Buddha’s Birthday is one big festival for Buddhists all around the world. There are Buddhist countries that celebrate Buddha’s birthday for days and even for weeks. Asian countries like Nepal, India, Sri Lanka, South Korea, Vietnam, Thailand, Cambodia, Myanmar celebrate “Buddha’s Day” for weeks along with religious and cultural events. During this festive time, people go to their local Buddhist temples, offer food for the monks and people in need, make lanterns, go in parades and spend days as a true Buddhist doing good deeds; following Buddha’s teachings.

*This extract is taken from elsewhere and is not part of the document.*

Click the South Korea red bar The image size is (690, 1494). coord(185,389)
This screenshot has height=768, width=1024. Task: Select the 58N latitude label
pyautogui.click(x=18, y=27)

Buddha (also known as Gautama Buddha, Lord Buddha, Siddhartha Gautama, Shakyamuni) as we all know is the founder of the religion “Buddhism”. He was born on the full moon day of May in 623 B.C. in Lumbini, Nepal. Later on, this day was named “Buddha day” which is also known as Vesak, Buddha Purnima, and Buddha Jayanthi and it eventually became a day full of celebrations not just for Buddhists but for everyone. However, celebrating “Buddha’s Day” varies in each country. Some countries choose the full moon day of May and some choose it based on the lunar calendar. Either way, Buddha day usually falls at the end of April or in the month of May.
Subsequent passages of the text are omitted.